Mal a outra desapareceu, Mrs. Hubbard voltou-se para o belga, disposta a continuar a conversação.
- Pobre criatura! É sueca; segundo creio, missionária... uma professora. Boa pessoa; porém, quase não entende
inglês. Interessou-se muito pelo que lhe disse de minha filha.
E Poirot foi informado a respeito da filha de Mrs. Hubbard, como, aliás, sucedia no trem a todos os que
entendiam inglês. Soube assim que a referida filha e o genro de Mrs. Hubbard lecionavam num importante colégio
americano de Smyrna, que era essa a primeira vez que a respeitável senhora visitava o Oriente, e que opinião ela
formara acerca dos Turcos, dos seus usos e sistemas de viação.
A porta vizinha abriu-se. Apareceu um criado magro e pálido. Poirot pode vislumbrar Ratchett, sentado na
cama. À vista do belga, uma expressão de cólera perpassou no rosto do velho. Depois a porta fechou-se. Mrs.
Hubbard puxou o seu interlocutor para um lugar mais distante.
- Sabe? Não posso tolerar esse homem. Não o criado. O outro... o amo. Tem alguma coisa que não me agrada.
A minha filha costuma dizer que tenho uma intuição infalível: “Quando a mamãe tem uma suspeita, é sempre certa.”
Assim diz ela. E eu desconfio desse homem. É meu vizinho, não gosto disto. A noite passada, fechei a porta à chave;
julguei ouvi-lo experimentar o trinco. Sabe? Não me admiraria que esse indivíduo fosse assassino ou ladrão. Posso
estar louca; entretanto é o que penso. Detesto-o. A minha filha disse que eu teria boa viagem. Talvez seja absurdo.
Sinto, porém, que vai acontecer alguma coisa. Não compreendo como esse belo rapaz pôde tornar-se secretário
desse homem.
Nesse momento, Arbuthnot e MacQueen passaram, conversando amigavelmente, no corredor e
desapareceram. Mrs. Hubbard despediu-se de Poirot.

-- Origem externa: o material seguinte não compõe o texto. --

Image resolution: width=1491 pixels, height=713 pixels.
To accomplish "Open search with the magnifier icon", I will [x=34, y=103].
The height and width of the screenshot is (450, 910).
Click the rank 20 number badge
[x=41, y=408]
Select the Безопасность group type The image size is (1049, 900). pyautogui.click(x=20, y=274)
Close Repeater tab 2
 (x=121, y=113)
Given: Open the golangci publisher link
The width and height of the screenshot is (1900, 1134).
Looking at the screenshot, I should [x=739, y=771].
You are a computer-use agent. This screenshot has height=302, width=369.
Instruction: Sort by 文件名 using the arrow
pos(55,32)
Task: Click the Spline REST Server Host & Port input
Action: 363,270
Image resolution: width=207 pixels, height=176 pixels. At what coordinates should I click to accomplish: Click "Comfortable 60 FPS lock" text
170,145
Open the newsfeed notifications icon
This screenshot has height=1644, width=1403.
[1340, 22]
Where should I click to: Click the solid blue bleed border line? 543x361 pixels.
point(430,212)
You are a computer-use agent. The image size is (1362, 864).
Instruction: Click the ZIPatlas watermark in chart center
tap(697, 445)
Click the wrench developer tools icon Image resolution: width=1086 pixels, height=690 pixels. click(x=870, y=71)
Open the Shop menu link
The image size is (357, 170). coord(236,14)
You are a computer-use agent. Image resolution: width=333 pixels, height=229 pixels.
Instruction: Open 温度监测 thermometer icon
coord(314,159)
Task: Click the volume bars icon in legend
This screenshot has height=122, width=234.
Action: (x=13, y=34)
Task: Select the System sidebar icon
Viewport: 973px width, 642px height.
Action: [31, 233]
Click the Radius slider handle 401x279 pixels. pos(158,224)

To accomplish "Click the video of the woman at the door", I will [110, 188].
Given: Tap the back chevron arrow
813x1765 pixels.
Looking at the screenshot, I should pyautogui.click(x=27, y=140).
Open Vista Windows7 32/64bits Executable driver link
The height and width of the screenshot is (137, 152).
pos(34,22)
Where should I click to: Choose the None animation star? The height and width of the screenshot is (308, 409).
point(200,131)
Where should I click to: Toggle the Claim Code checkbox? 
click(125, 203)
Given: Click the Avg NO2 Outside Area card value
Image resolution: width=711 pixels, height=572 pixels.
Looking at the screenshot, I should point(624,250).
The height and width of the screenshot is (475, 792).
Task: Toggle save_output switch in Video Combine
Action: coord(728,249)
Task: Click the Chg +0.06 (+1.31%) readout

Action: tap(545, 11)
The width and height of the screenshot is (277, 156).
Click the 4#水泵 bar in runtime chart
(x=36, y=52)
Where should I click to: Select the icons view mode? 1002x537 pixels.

- Vou ler para a cama - disse ela. - Boa noite.
- Boa noite, Madame.
Por sua vez, o belga entrou no seu camarote, contíguo ao de Ratchett. Despiu-se, deitou-se, leu cerca de meia
hora e apagou a luz. Acordou horas depois, sobressaltado. Despertara-o um gemido, quase um grito, muito próximo.
No mesmo instante soou uma campainha. Poirot levantou-se e acendeu a luz. O trem parara. Provavelmente chegara
a uma estação.
Esse grito fizera estremecer o polícia. Lembrando-se de que o compartimento contíguo era ocupado pelo
ricaço americano, Poirot abriu a porta exatamente no momento em que o chefe do pessoal passava, correndo, e se
detinha à porta de Ratchett. Deixando a do seu camarote entreaberta, Poirot espreitou pela fresta. O funcionário
batera pela segunda vez, à porta do compartimento vizinho. Nesse momento, porém, tiniu outra campainha e a luz
brilhou noutro ponto do vagão. O chefe voltou a cabeça para observar e uma voz advertiu do compartimento do
americano:
- Ce n’est rien. Je me suis trompé.
- Bien, Monsieur.
E o funcionário correu a atender a outra chamada. Poirot voltou a deitar-se, aliviado, e apagou a luz.
Consultara antes o relógio. Faltavam exatamente vinte e três minutos para a uma hora da manhã.